Every entry below should be printed exactly.

#### [Information]
- - -

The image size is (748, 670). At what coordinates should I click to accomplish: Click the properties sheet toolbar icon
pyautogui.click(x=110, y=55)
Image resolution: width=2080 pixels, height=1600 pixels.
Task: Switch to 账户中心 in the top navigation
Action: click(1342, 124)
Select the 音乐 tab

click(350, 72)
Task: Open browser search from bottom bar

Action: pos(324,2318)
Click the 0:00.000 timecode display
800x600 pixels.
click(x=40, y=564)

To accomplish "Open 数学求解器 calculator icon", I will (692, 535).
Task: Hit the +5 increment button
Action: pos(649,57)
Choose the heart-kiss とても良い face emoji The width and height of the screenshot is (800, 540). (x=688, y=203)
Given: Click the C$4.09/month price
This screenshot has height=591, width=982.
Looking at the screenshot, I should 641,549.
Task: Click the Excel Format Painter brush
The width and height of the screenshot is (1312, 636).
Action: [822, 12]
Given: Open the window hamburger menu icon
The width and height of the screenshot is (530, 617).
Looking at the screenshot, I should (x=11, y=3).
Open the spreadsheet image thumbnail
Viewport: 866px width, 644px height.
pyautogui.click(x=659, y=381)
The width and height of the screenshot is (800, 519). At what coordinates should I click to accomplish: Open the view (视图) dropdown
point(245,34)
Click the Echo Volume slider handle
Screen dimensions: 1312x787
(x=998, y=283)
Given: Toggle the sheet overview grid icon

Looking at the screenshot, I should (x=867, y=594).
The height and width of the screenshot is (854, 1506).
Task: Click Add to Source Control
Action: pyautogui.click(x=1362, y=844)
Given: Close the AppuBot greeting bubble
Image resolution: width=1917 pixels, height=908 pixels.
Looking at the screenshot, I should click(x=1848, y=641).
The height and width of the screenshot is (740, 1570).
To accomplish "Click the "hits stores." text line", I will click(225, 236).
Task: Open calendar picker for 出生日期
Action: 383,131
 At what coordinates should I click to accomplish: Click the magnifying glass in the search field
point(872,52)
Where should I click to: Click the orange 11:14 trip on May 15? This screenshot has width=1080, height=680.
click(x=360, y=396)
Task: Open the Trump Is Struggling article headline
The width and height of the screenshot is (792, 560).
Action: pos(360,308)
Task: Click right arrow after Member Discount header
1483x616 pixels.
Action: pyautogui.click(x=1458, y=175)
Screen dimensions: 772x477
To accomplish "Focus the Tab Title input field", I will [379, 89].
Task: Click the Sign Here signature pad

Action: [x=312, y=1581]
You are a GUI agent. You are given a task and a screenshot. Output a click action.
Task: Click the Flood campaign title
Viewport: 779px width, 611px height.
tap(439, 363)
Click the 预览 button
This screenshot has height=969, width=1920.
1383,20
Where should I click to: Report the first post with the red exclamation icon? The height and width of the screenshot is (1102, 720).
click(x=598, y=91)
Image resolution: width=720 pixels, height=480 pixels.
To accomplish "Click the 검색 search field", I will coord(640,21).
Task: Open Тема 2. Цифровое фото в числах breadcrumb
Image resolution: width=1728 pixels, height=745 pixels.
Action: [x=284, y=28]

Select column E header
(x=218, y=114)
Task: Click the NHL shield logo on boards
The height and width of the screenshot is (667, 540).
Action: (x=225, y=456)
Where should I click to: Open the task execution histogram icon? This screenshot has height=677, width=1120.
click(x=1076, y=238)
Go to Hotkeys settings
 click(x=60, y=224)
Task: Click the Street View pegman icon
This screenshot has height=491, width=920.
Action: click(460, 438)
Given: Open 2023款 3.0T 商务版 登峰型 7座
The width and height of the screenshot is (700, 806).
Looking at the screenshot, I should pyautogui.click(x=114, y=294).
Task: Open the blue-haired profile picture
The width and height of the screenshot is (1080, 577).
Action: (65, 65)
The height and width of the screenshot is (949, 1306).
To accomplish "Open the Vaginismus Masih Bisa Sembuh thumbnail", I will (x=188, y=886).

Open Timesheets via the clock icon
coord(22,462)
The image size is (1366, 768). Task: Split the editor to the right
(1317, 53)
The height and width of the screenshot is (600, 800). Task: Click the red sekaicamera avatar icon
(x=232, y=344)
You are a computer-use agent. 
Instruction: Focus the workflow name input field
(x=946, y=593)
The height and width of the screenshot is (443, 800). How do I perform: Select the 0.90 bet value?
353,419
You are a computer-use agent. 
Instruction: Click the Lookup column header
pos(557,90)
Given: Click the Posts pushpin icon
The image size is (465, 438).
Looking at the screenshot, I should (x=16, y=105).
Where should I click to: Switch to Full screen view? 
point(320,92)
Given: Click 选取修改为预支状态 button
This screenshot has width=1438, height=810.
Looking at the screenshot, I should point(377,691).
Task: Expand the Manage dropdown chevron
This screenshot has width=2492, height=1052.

- - -

#### [Answer for this exercise]
The image size is (748, 670). At what coordinates should I click to accomplish: Click the properties sheet toolbar icon
pyautogui.click(x=110, y=55)
Image resolution: width=2080 pixels, height=1600 pixels.
Task: Switch to 账户中心 in the top navigation
Action: click(1342, 124)
Select the 音乐 tab

click(350, 72)
Task: Open browser search from bottom bar

Action: pos(324,2318)
Click the 0:00.000 timecode display
800x600 pixels.
click(x=40, y=564)

To accomplish "Open 数学求解器 calculator icon", I will (692, 535).
Task: Hit the +5 increment button
Action: pos(649,57)
Choose the heart-kiss とても良い face emoji The width and height of the screenshot is (800, 540). (x=688, y=203)
Given: Click the C$4.09/month price
This screenshot has height=591, width=982.
Looking at the screenshot, I should 641,549.
Task: Click the Excel Format Painter brush
The width and height of the screenshot is (1312, 636).
Action: [822, 12]
Given: Open the window hamburger menu icon
The width and height of the screenshot is (530, 617).
Looking at the screenshot, I should (x=11, y=3).
Open the spreadsheet image thumbnail
Viewport: 866px width, 644px height.
pyautogui.click(x=659, y=381)
The width and height of the screenshot is (800, 519). At what coordinates should I click to accomplish: Open the view (视图) dropdown
point(245,34)
Click the Echo Volume slider handle
Screen dimensions: 1312x787
(x=998, y=283)
Given: Toggle the sheet overview grid icon

Looking at the screenshot, I should (x=867, y=594).
The height and width of the screenshot is (854, 1506).
Task: Click Add to Source Control
Action: pyautogui.click(x=1362, y=844)
Given: Close the AppuBot greeting bubble
Image resolution: width=1917 pixels, height=908 pixels.
Looking at the screenshot, I should click(x=1848, y=641).
The height and width of the screenshot is (740, 1570).
To accomplish "Click the "hits stores." text line", I will click(225, 236).
Task: Open calendar picker for 出生日期
Action: 383,131
 At what coordinates should I click to accomplish: Click the magnifying glass in the search field
point(872,52)
Where should I click to: Click the orange 11:14 trip on May 15? This screenshot has width=1080, height=680.
click(x=360, y=396)
Task: Open the Trump Is Struggling article headline
The width and height of the screenshot is (792, 560).
Action: pos(360,308)
Task: Click right arrow after Member Discount header
1483x616 pixels.
Action: pyautogui.click(x=1458, y=175)
Screen dimensions: 772x477
To accomplish "Focus the Tab Title input field", I will [379, 89].
Task: Click the Sign Here signature pad

Action: [x=312, y=1581]
You are a GUI agent. You are given a task and a screenshot. Output a click action.
Task: Click the Flood campaign title
Viewport: 779px width, 611px height.
tap(439, 363)
Click the 预览 button
This screenshot has height=969, width=1920.
1383,20
Where should I click to: Report the first post with the red exclamation icon? The height and width of the screenshot is (1102, 720).
click(x=598, y=91)
Image resolution: width=720 pixels, height=480 pixels.
To accomplish "Click the 검색 search field", I will coord(640,21).
Task: Open Тема 2. Цифровое фото в числах breadcrumb
Image resolution: width=1728 pixels, height=745 pixels.
Action: [x=284, y=28]

Select column E header
(x=218, y=114)
Task: Click the NHL shield logo on boards
The height and width of the screenshot is (667, 540).
Action: (x=225, y=456)
Where should I click to: Open the task execution histogram icon? This screenshot has height=677, width=1120.
click(x=1076, y=238)
Go to Hotkeys settings
 click(x=60, y=224)
Task: Click the Street View pegman icon
This screenshot has height=491, width=920.
Action: click(460, 438)
Given: Open 2023款 3.0T 商务版 登峰型 7座
The width and height of the screenshot is (700, 806).
Looking at the screenshot, I should pyautogui.click(x=114, y=294).
Task: Open the blue-haired profile picture
The width and height of the screenshot is (1080, 577).
Action: (65, 65)
The height and width of the screenshot is (949, 1306).
To accomplish "Open the Vaginismus Masih Bisa Sembuh thumbnail", I will (x=188, y=886).

Open Timesheets via the clock icon
coord(22,462)
The image size is (1366, 768). Task: Split the editor to the right
(1317, 53)
The height and width of the screenshot is (600, 800). Task: Click the red sekaicamera avatar icon
(x=232, y=344)
You are a computer-use agent. 
Instruction: Focus the workflow name input field
(x=946, y=593)
The height and width of the screenshot is (443, 800). How do I perform: Select the 0.90 bet value?
353,419
You are a computer-use agent. 
Instruction: Click the Lookup column header
pos(557,90)
Given: Click the Posts pushpin icon
The image size is (465, 438).
Looking at the screenshot, I should (x=16, y=105).
Where should I click to: Switch to Full screen view? 
point(320,92)
Given: Click 选取修改为预支状态 button
This screenshot has width=1438, height=810.
Looking at the screenshot, I should point(377,691).
Task: Expand the Manage dropdown chevron
This screenshot has width=2492, height=1052.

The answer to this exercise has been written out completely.